_ASSIGNED TASK:_ Return every record verbatim, omitting all pictures.

BEGIN

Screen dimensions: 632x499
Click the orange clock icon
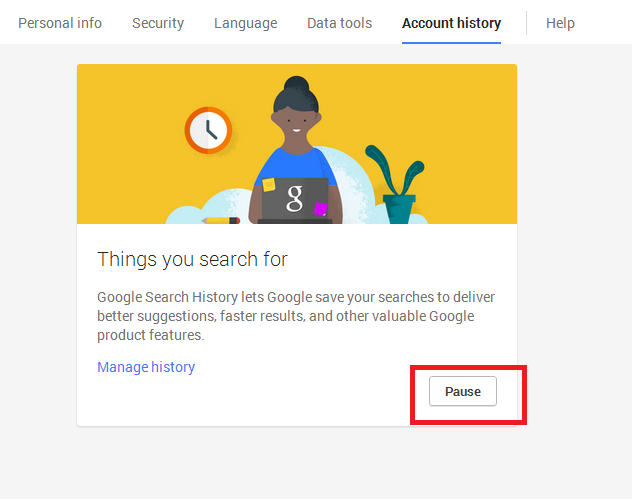[208, 130]

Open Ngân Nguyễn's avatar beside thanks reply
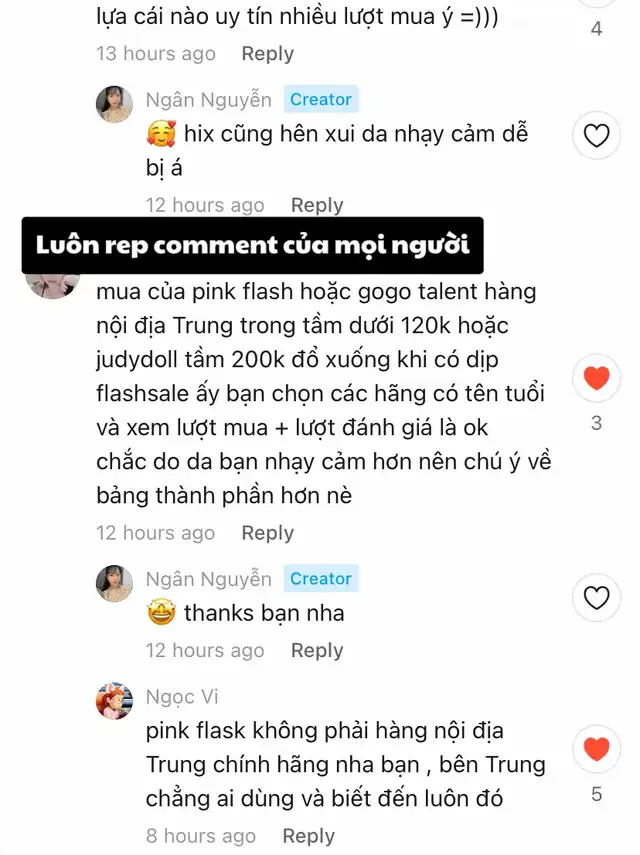114,583
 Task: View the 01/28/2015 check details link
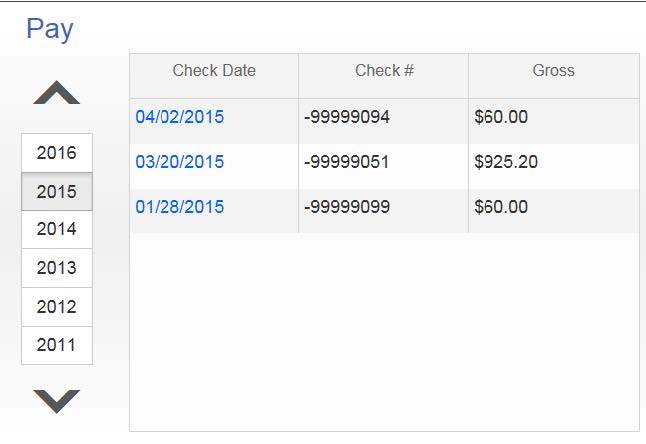click(x=180, y=208)
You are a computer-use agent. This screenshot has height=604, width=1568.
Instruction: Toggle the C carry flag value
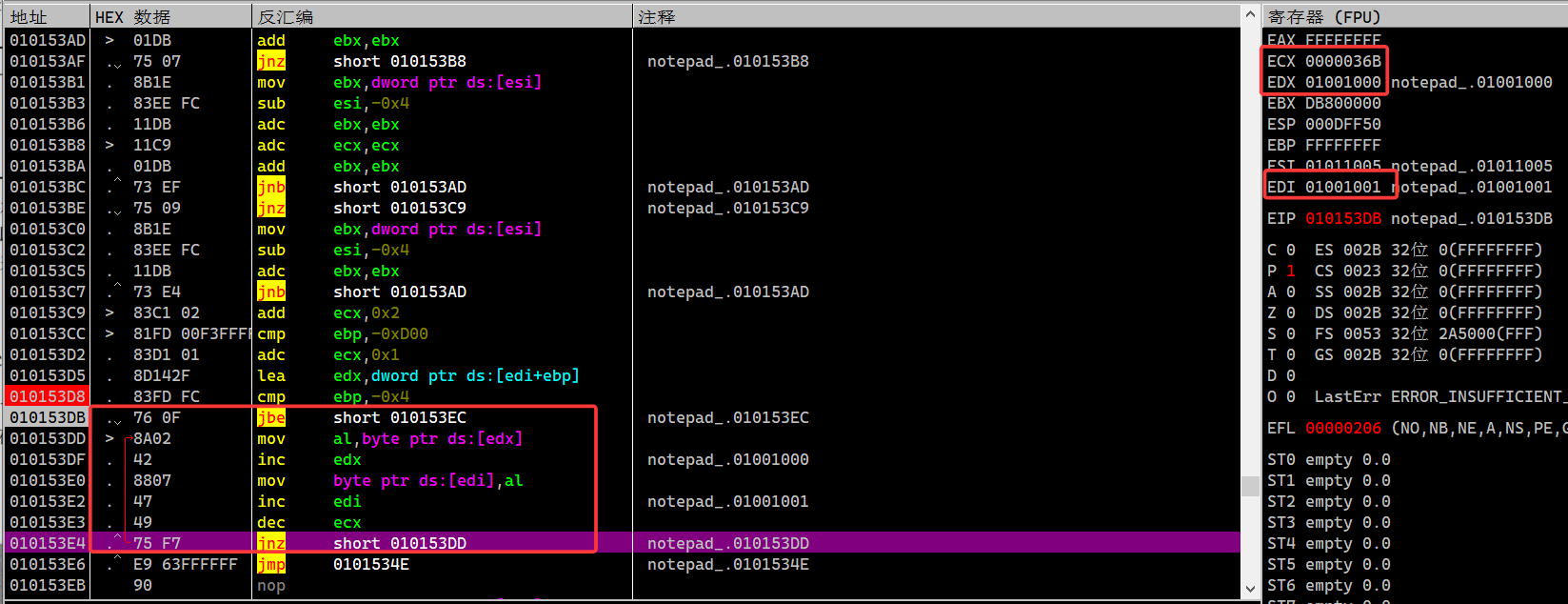1291,250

END

_SOLUTION FOR THIS TASK:_
Screen dimensions: 632x499
Click the orange clock icon
[208, 130]

Open Ngân Nguyễn's avatar beside thanks reply
114,583
 Task: View the 01/28/2015 check details link
click(x=180, y=208)
You are a computer-use agent. This screenshot has height=604, width=1568.
Instruction: Toggle the C carry flag value
1291,250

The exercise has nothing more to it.